Procedural History: Trial court found for defendant, plaintiff appeals. Problem with jury instructions - to find that both parties intended to make contract. Found that def did not intent to contract. Facts: Embry was working for defendant company. His employment contract was ending Dec 15, 1903. He met with the President on Dec 23, and told him if could not get a contract renewal for the next year he would quit. President said, "Go ahead, you're all right; get your men out and don’t let that worry you." A few months later he was fired, and sued for breach of contract. Trial Court found for Defendant on the grounds that formation of a contract was dependant on whether the parties intended (subjective) to enter into one. Issue: Was the trial court correct in determining that no contract was breached because there was no subjective intent to contract even though one party objectively expressed his intent? Holding: Judgment reversed and remanded. objective intent. There was a contract because of

Reasoning: there must be a meeting of the minds of both parties for there to be a contract, and both must agree to the same thing in the same sense. The subjective intent of the parties (the inner intention) cannot either create a contract nor stop one from forming. It is the actual words used (the objective intent) that determines whether a contract was made or not. So, meeting of the minds that is essential to form a contract is not determined by the secret (subjective) intent of the parties, but by their expressed (objective) intent. What the President said may not have been intended to create a contract, but the the actual words he used "Go ahead, you're all right; get your men out and don’t let that worry you," in the context of their conversation, would to any reasonable man be understood as a contract. RULE: Notes Intent to contract not necessary - expressed actions form the contract.
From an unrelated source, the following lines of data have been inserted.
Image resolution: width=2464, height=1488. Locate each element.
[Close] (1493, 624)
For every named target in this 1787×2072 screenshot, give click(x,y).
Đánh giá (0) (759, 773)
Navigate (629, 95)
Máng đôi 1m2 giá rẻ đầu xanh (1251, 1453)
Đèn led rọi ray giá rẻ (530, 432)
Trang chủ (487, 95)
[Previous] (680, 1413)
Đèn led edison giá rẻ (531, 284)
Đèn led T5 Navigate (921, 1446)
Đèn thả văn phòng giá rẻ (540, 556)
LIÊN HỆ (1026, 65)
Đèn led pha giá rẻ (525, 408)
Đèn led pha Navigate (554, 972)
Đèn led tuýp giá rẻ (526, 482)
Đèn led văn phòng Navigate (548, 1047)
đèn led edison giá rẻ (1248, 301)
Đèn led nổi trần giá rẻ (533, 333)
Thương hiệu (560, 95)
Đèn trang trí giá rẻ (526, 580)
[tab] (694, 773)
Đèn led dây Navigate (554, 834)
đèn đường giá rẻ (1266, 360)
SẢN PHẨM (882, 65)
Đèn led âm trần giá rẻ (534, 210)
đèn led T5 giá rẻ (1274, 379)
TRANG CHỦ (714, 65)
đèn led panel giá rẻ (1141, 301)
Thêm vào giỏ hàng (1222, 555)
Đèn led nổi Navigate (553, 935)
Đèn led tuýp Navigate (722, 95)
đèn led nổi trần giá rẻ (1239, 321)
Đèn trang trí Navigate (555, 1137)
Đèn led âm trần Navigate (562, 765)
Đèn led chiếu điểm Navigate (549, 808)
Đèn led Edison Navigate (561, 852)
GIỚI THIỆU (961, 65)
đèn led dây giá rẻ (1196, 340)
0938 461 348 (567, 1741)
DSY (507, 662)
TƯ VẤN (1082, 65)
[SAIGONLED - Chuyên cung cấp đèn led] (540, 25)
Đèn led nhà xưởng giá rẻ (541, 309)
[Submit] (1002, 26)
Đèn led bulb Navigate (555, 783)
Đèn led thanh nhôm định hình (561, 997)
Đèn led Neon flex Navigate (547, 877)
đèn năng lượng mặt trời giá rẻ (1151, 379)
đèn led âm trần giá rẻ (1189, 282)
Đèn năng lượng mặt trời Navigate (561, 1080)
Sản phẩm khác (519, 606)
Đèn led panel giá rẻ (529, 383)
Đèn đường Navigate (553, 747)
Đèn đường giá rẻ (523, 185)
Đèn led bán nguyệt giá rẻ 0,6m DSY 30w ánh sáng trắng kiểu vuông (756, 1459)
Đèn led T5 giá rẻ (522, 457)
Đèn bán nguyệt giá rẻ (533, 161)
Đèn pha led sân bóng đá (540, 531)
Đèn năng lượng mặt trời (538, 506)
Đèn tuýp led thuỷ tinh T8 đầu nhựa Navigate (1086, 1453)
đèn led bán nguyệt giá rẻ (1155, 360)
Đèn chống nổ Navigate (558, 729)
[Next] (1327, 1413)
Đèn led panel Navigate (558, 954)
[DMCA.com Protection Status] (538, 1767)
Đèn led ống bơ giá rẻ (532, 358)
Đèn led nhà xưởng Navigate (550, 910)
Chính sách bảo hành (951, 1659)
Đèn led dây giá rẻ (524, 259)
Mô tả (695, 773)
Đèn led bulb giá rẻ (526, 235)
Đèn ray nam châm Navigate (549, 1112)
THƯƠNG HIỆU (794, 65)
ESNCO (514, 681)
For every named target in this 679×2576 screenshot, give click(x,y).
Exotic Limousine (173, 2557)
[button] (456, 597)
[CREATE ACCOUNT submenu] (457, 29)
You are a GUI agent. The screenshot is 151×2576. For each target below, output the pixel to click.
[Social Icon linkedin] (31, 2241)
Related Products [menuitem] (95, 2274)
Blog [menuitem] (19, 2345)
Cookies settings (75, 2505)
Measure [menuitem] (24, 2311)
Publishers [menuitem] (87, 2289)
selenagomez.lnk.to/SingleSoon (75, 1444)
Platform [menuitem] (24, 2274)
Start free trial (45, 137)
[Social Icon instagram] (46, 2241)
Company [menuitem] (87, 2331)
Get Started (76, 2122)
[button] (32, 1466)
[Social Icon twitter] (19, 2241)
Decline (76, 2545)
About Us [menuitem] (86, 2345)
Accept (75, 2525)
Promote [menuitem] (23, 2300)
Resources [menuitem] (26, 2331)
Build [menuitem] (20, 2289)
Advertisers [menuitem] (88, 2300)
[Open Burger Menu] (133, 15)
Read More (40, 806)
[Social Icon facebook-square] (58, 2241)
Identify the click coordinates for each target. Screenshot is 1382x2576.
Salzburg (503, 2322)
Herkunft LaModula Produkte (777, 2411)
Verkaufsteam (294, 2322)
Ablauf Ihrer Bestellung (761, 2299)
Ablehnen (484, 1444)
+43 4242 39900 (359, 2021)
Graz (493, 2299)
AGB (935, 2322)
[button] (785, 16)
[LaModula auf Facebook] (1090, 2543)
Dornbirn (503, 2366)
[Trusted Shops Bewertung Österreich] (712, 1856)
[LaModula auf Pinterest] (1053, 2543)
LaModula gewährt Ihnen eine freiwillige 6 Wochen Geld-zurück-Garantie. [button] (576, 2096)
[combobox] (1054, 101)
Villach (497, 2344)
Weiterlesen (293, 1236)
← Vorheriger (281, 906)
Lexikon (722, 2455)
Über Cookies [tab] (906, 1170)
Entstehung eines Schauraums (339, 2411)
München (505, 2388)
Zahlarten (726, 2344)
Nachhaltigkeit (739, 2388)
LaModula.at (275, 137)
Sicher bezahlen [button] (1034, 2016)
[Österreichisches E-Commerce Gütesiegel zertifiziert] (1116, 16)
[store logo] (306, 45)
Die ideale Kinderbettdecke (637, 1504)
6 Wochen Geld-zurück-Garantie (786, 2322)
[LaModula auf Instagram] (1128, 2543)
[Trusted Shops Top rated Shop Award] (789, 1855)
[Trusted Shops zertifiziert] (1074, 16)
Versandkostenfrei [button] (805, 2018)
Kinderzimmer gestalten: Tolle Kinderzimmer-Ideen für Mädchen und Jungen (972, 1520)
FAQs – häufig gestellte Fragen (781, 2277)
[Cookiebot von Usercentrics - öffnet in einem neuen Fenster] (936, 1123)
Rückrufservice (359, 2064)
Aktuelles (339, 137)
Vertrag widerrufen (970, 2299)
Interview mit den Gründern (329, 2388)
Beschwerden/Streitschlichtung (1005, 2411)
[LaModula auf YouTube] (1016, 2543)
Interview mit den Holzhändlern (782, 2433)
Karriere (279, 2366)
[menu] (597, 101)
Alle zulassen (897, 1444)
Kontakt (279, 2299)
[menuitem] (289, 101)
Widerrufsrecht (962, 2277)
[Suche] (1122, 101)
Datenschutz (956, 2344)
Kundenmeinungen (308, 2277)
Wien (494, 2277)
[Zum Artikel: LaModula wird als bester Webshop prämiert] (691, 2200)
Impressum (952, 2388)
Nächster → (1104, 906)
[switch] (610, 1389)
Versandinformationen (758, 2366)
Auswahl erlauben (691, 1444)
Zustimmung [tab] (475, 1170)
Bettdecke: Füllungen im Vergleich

Trial court jury - instruction added the element that there has to be an intent to contract, so we don’t know what the jury believed. What's important is manifestation; it controls whether a contract was formed or not. Intention is not relevant. Defendant in a rush and brushed him off, didn’t intent to contract. But to a reasonable person, in the context of the conversation, it was a contract, even if def didn’t intend it. Contract formation is based on objective intent, not subjective intent.